Марья смиренно просит соседок посидеть еще, не уходить: одной ей — тоска глухая, но… в горнице так холодно и неуютно, на столе — шары гоняй, с печи, рядом, голодные глаза блестят, да и компания ли им, купчихам, нищая вдова!.. И соседка важно удаляются, еще раз напоминая «не упустить случая». А у Марьи на этот раз и сил-то нет идти да проситься голосить по чужому. Может ли быть горе беспросветнее, чем ее собственное, а и на него слез больше не остается.

Господи, еще несет кого-то во двор… Снег под ногами скрипит, и собака соседская залилась. Это у Иконниковых… Свою отвязала и цепь продала: нечем пса кормить стало! Осталась пустая конура во дворе: увязался Полкан за каким-то обозом и пропал… Или соседки возвращаются? Нет, один кто-то прошел… Батюшки, грех какой! Никак мужчина стучится? Ну, дожила Марья до великого сраму! Что делать-то? Опять стучит: уже посмелее да погромче, охальник!

— Кто там? — Марьин голос выдает страх и волнение. Господи, да еще и Яшка на беду не спит… А оттуда, снаружи, негромко в ответ:

— Откройте, Марья Никитична! Гость к вам дальний. Или, может, вы не одни в доме? — тогда прощеньица просим.

Да кому же это быть? Или деверь издалека…

— Мамка, открывай, стучат! Или не слышишь, мамка? Пусти его, мамка!

Эх, была не была!..

Запоры в Марьином доме сохранились еще те, что заказывал кузнецу Василий: задвижки пудовые, кованые, дверь дубовая, скрепленная тремя схватками, такую и ломом не скоро отворишь!
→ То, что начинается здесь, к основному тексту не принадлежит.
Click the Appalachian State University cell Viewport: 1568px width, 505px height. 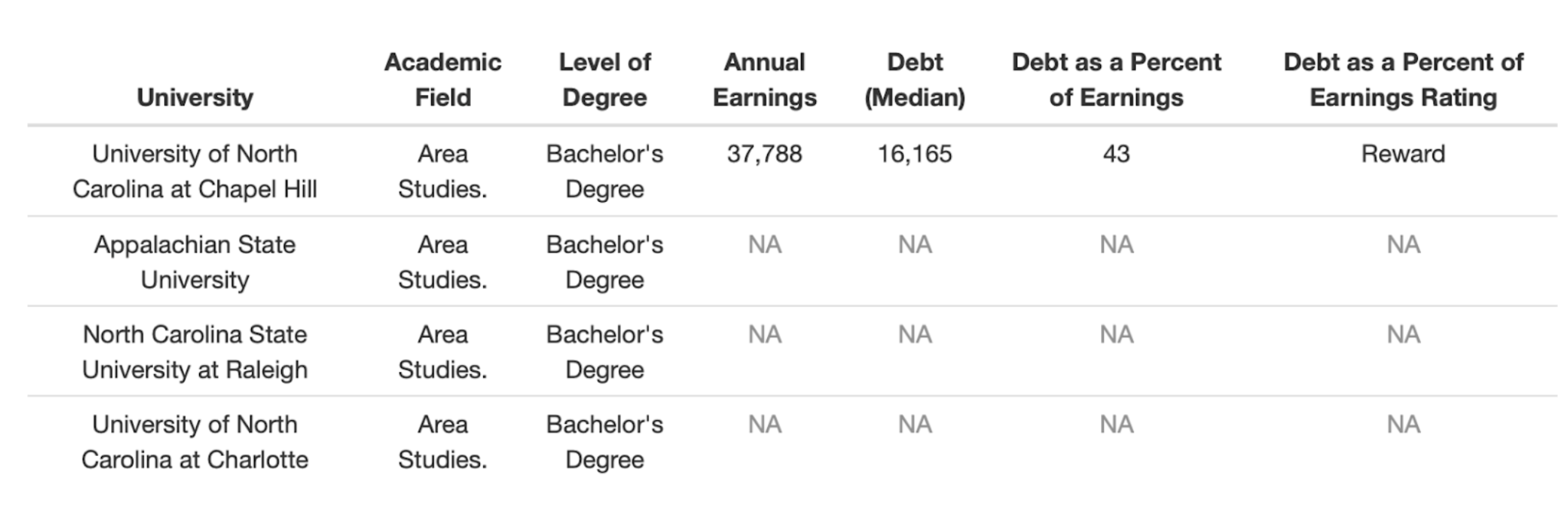(194, 262)
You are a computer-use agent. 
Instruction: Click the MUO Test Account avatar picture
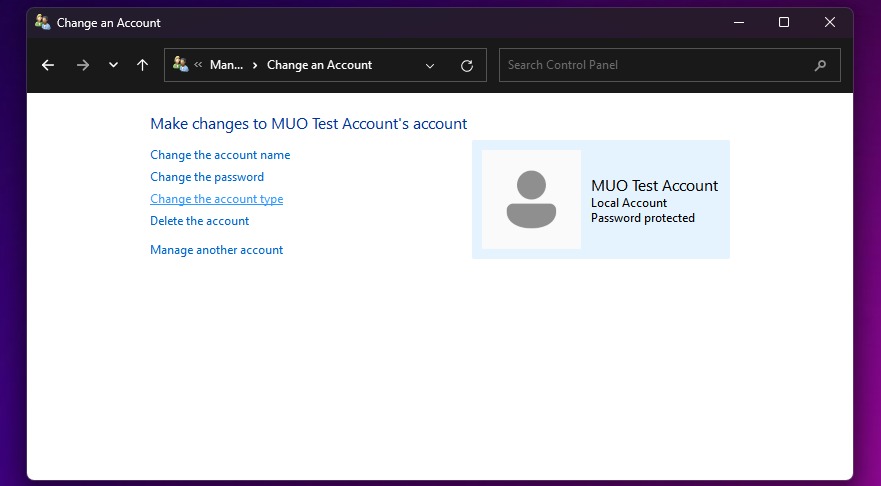tap(532, 199)
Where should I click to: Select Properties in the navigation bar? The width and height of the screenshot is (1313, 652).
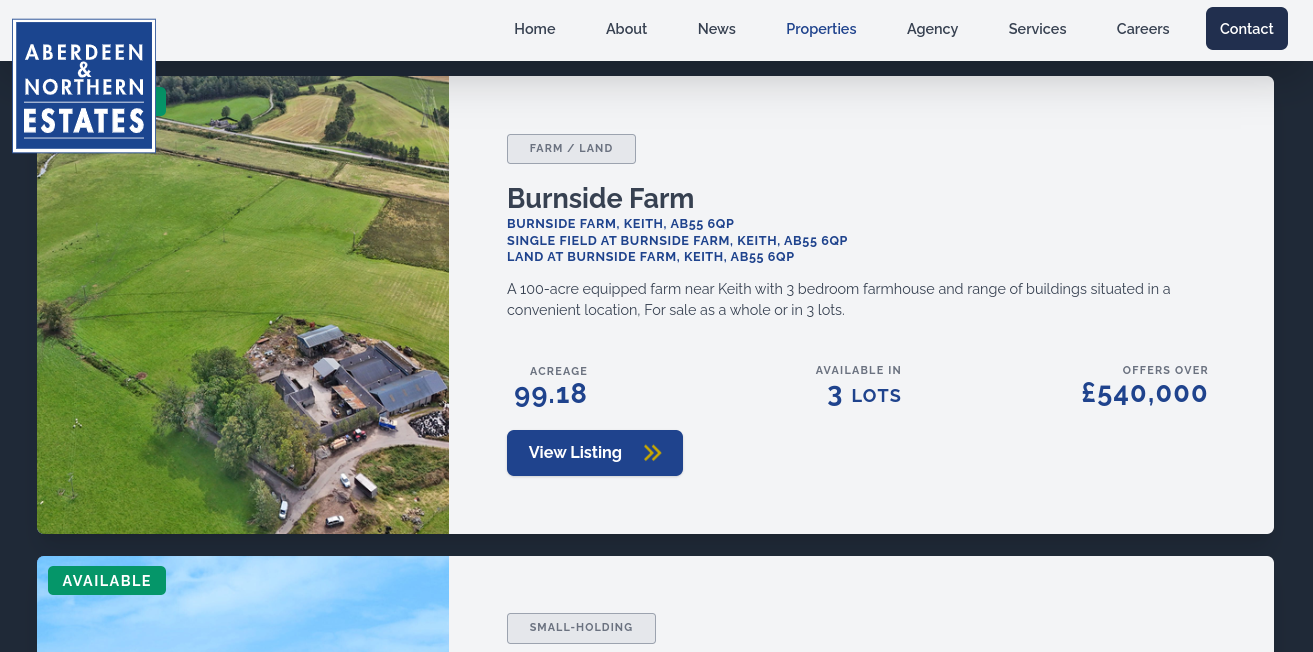[x=821, y=29]
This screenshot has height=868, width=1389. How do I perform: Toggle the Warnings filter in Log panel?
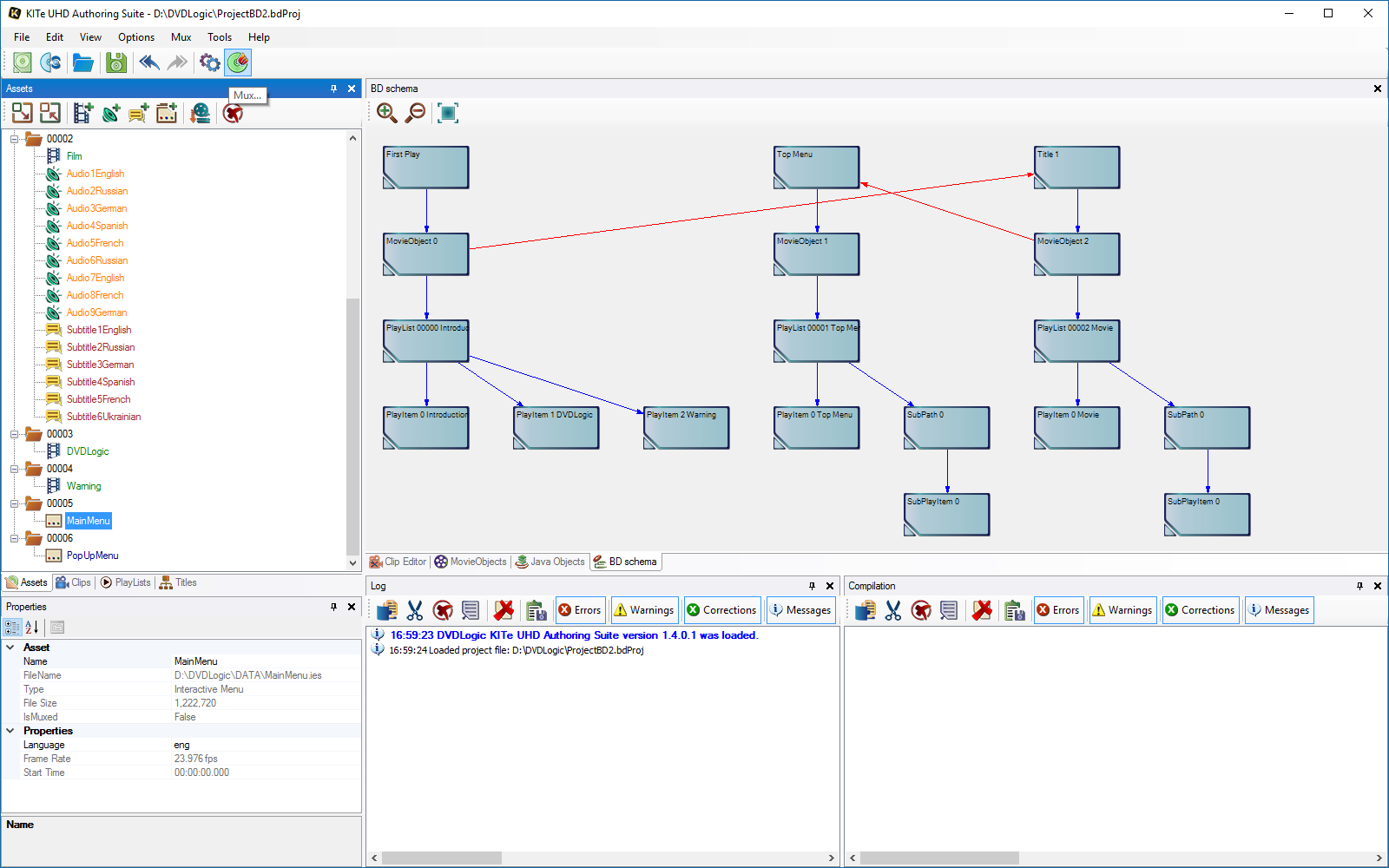(x=644, y=610)
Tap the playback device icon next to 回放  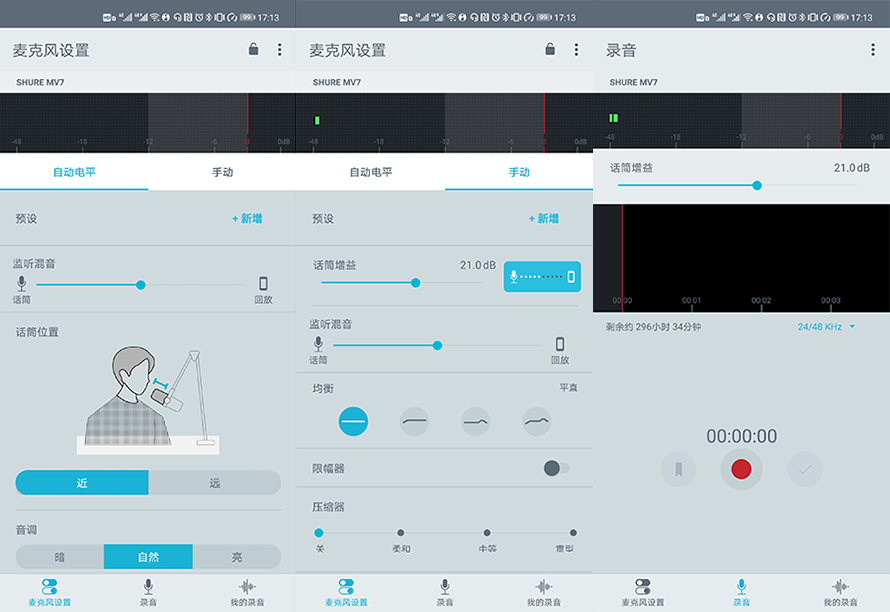[264, 284]
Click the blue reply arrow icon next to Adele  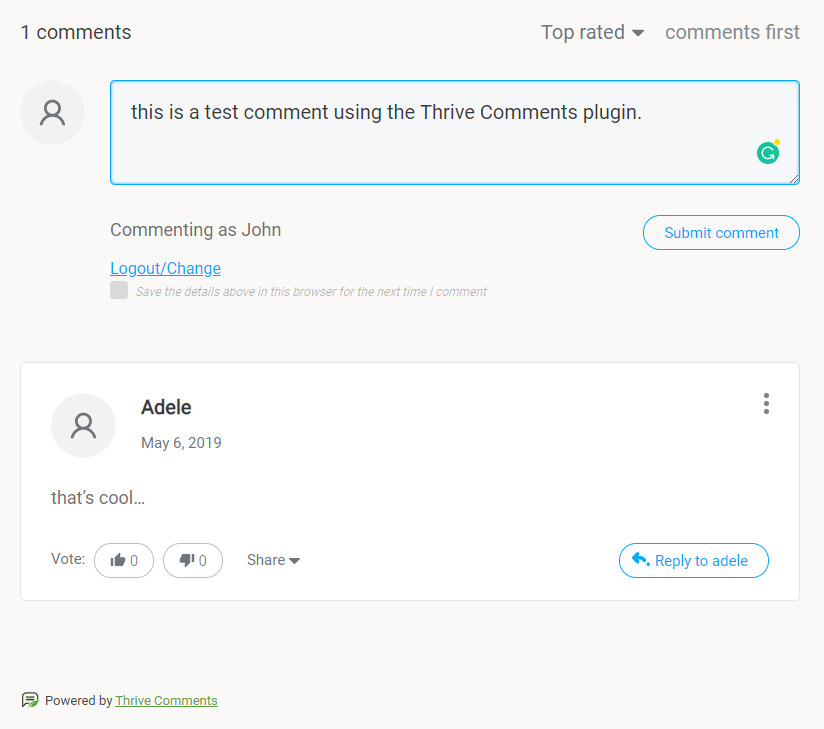tap(640, 560)
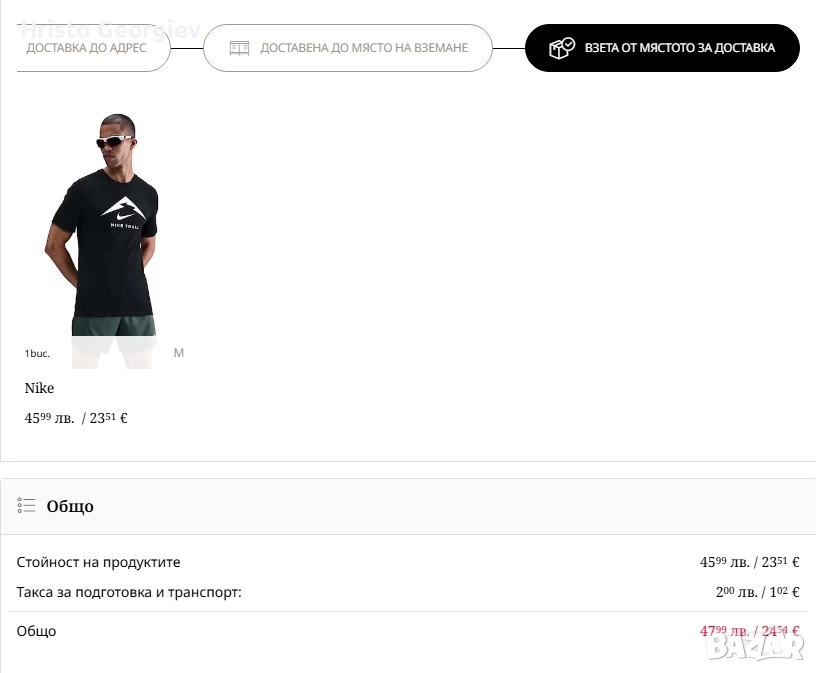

Дескать, коли такие засовы — есть у купца в закромах что беречь! Всем соседям видать — в достатке купец! И Марья все годы одиночества строго блюла порядок, заведенный при муже, — задвигала засовы. И теперь долго возилась у двери с тяжелыми щеколдами, стараясь угадать, кто он, тот, что переминается с ноги на ногу, поскрипывает снежком на крыльце…

Вошел, наклоня голову: ход-то черный, притолока низкая (чистые сени заколочены стоят)… От ворвавшегося в кухню морозного воздуха метнулось пламя в лампадке, тени закачались по стенам, никак не разглядишь, знакомый или чужой… Высок, плечист, одет не по-русскому, вроде бы татарин, и волосы коротко острижены. Лицо темное, загорелое, а бородка русая… Мешок за спиной… Палка в руке… Странник божий, что ли?

— Марьюшка, али признавать не хочешь?

— Батюшки светы! Царица небесная!.. Вернулся! Сам! В день сговора!

И Василию пришлось подхватить обеспамятевшую на миг жену. Он бережно поддержал ее, ослабевшую, потрясенную, бессильно клонившуюся к нему на плечо, а сверху, с печи, звучал деловитый, еще хрипловатый басок восьмилетнего:

— Колька, да Колька же! Глянь-ка, к нам тятя пришел! Слышишь ты, дурень, Колька? Проснись! Тятька с мешком пришел!..

Наутро соседка Домаша пришла поторопить Бараниху к Федосовой, но так и не достучалась. Никто не откликнулся, дом словно вымер, хотя по следам во дворе видно было, что ночью брали дрова из поленницы, запорошенной свежим снежком. Над печной трубой веял теплый пар, во дворе пахло печеным хлебом, а вдова, наверное, так умаялась у печи, что белым днем уснула и стука не слышит. Чудно!